> **Work order A**: Based on the AFM research proposal, explain in one to three sentences why the AFM built for purified-protein measurements must minimize mechanical and electrical noise.
> **Work order B**: Pick up the AFM research proposal after its final sentence and continue it.
╭─ Document extract
Funding

Applications of AFM for the analysis of biomolecular interaction

Biomolecular Interaction Technology Center

 Basic biomedical research in the post-genomic era is confronted with the difficult question of how protein interactions give rise to cellular functions. To aid in addressing this question, there have been significant advances in high throughput screening methods (e.g., protein microarrays) and single molecule measurements in recent years. Our research uses the AFM to investigate the biophysical mechanisms of leukocyte adhesion. Cell adhesion is mediated by interactions of complementary adhesion molecules from the two apposing cell surfaces. Recent advances in atomic force microscopy have made it possible to measure the unbinding force of individual adhesion complexes. These single molecule measurements demonstrated that a single rupture force cannot adequately describe the bond strength of a ligand-receptor complex. Instead, the dynamic strength of a ligand-receptor complex is characterized by a force spectrum that relates the unbinding force of the complex to the loading rate of the unbinding process. Such characterization of a ligand-receptor pair is referred to as dynamic force spectroscopy (DFS) and has been used to deduce the dissociation potentials of ligand-receptor complexes. The overall goal of this proposal is to make this technology available to the members of the Biomolecular Interaction Technology Center (BITC). ). In order to accomplish this objective, we need to upgrade our existing AFMs, standardize protocols for sample preparation, and automate data acquisition and analysis of the AFM force measurements. Hence, the specific aims of this proposal are:

Aim 1. Construct 2 AFMs for measurements of ligand-receptor interaction.

We propose to redesign and construct two new AFMs. One AFM will be optimized for single molecule force measurements of ligand-receptor interaction of purified proteins. Since the force measurements require force resolution better than 40 pN, it is essential that steps will be taken to minimize mechanical and electrical noise in the AFM. We have found that decoupling the z scan from the lateral scan of the AFM greatly reduces noise level in our measurements. Moreover, the use of a data acquisition system that optically isolates the analog input signals from converted digital signal is important in achieving the best possible signal to noise ratio. The second AFM that we plan to construct will be configured to permit single molecule measurements on live cells. A requirement of these measurements will be that the cell can be visualized by an optical microscopy system in order to direct the AFM tip to the cells. Both of these AFMs will be available for members of the BITC.
╰─
╭─ Given entries
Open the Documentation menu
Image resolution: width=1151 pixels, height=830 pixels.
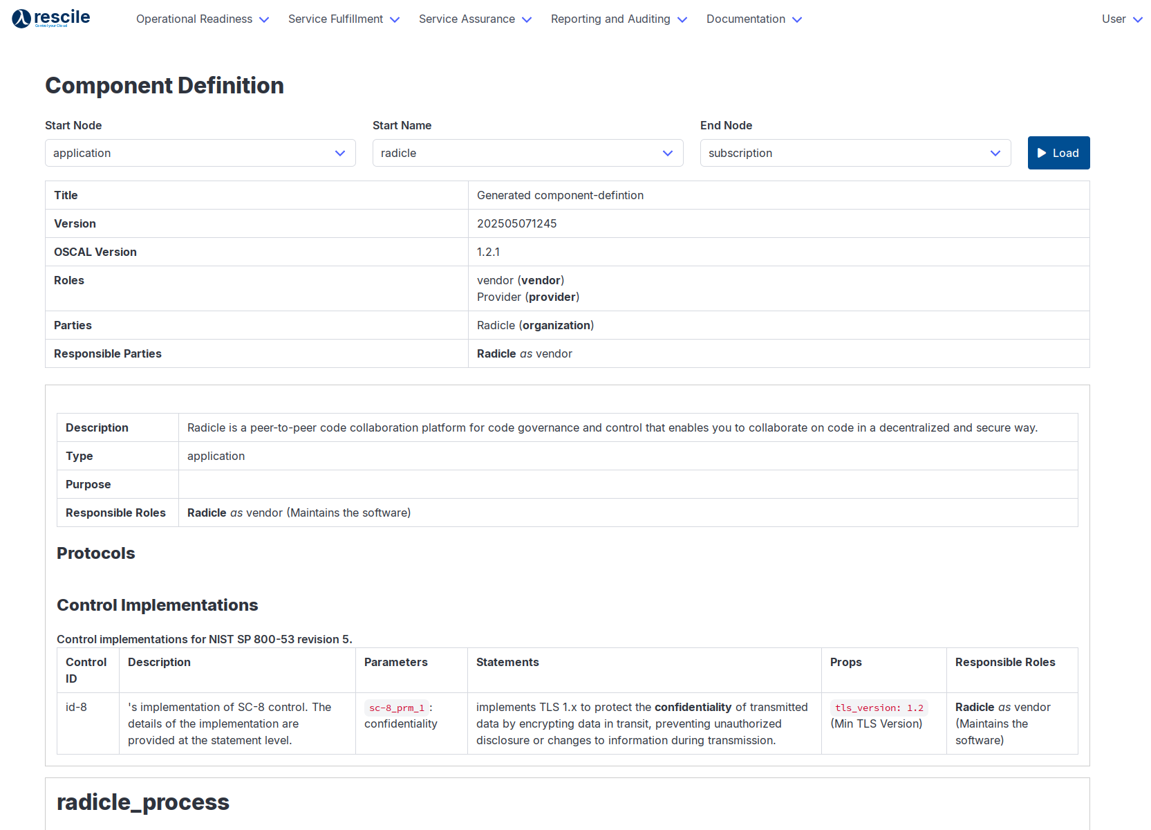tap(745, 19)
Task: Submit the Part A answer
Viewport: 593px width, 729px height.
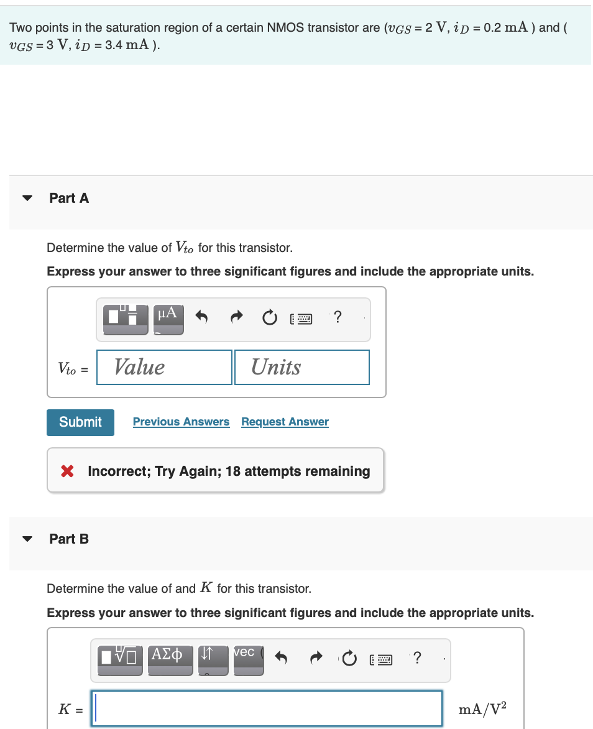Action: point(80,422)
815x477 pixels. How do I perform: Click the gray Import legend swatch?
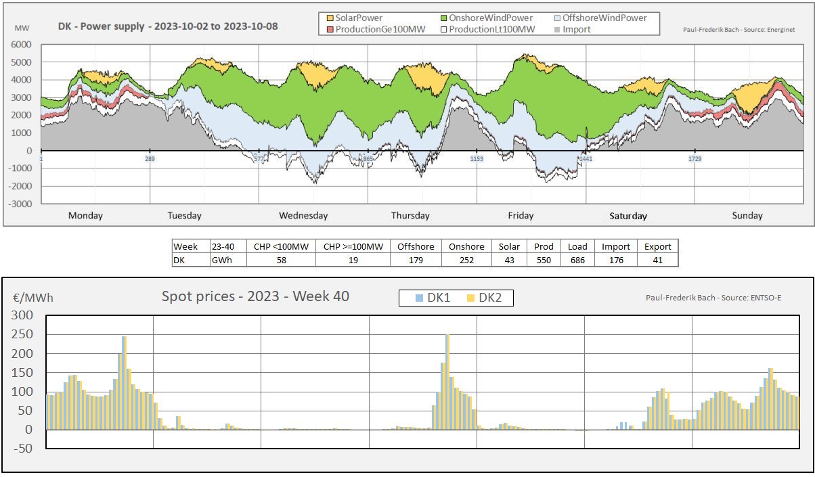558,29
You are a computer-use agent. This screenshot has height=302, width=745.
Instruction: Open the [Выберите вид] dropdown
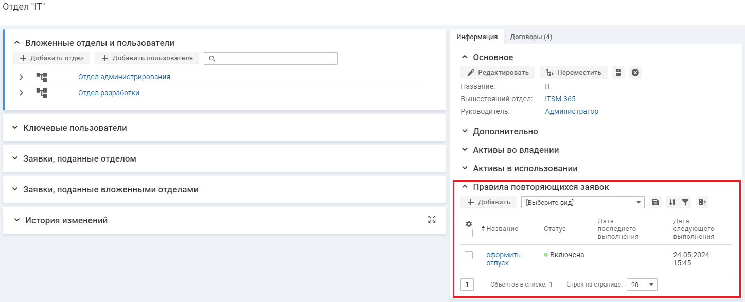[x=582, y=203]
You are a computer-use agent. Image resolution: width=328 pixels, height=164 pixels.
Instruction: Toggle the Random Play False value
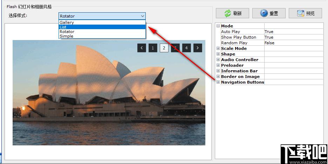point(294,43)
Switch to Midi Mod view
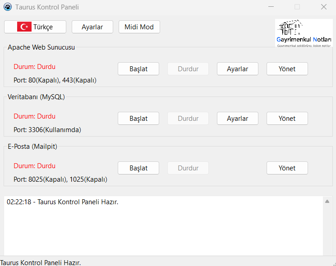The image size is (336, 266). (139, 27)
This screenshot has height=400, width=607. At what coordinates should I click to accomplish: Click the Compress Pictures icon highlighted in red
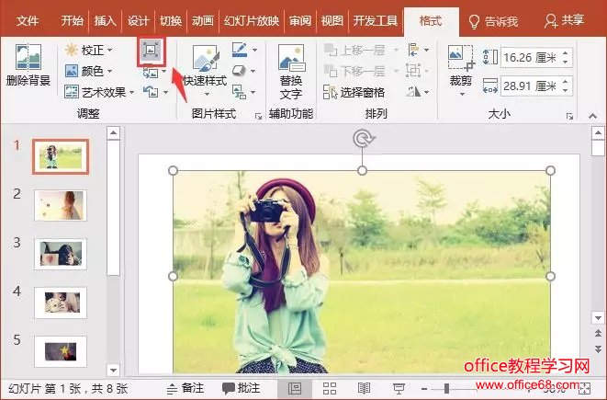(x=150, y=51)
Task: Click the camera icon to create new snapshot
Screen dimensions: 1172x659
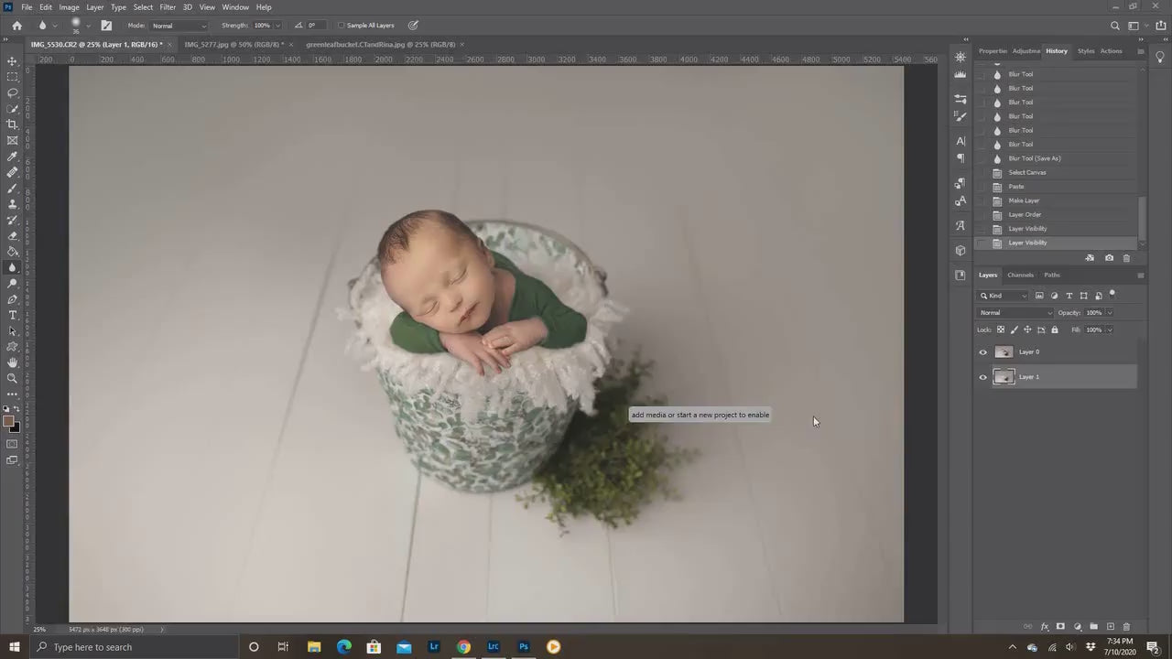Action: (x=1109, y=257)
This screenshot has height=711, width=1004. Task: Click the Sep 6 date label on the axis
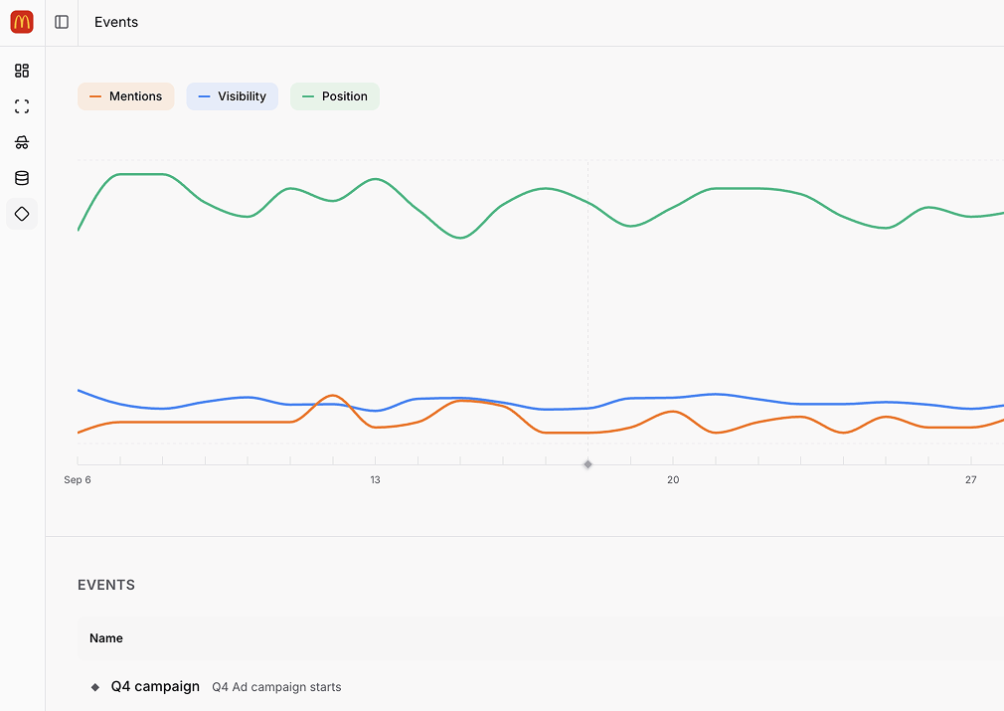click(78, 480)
╰─
> **Exercise response A**: Minimizing mechanical and electrical noise is essential because the single molecule force measurements of ligand-receptor interaction on purified proteins require a force resolution better than 40 pN.

> **Exercise response B**:
Aim 2. Evaluate and optimize methods for sample preparation used in AFM force measurements of ligand-receptor interaction.

We propose to establish standardized protocols for functionalization of AFM cantilevers and immobilization of protein on substrates that are compatible with the AFM measurements. We will focus on modifying immobilization protocols that are already widely used throughout the scientific community rather than trying to establish new protocols. We will evaluate and optimize protocols for immobilizing protein on agarose beads used in affinity chromatography, Biacore sensor chip and derivatized glass substrate used to generate DNA/protein microarrays. Some important advantages of these substrates are that are well-characterized, can be obtained from commercial sources, and are familiar to researchers working to the field of biomolecular interaction.

Aim 3. Automate data acquisition and analysis of AFM force measurements of ligand-receptor interaction.

The characterization of ligand-receptor interaction by DFS requires several thousands single molecule AFM force measurements. Currently, these measurements take several days to acquire and many more days to analysis. Hence, we propose to automate the acquisition of the AFM force measurements so that a complete of measurements can be acquired overnight when both mechanical and electrical interferences are minimal. In addition, we will automate the analysis of the acquired force measurements. Some of the analysis will be performed in real time in order to reduce the amount the data that are saved. As part of our automated data acquisition/analysis system, we will also install software that will permit the system to be monitored and controlled from remote locations. This feature will permit collaborators at a remote site to monitor the process of the experiments and give them the opportunity to provide immediate comments.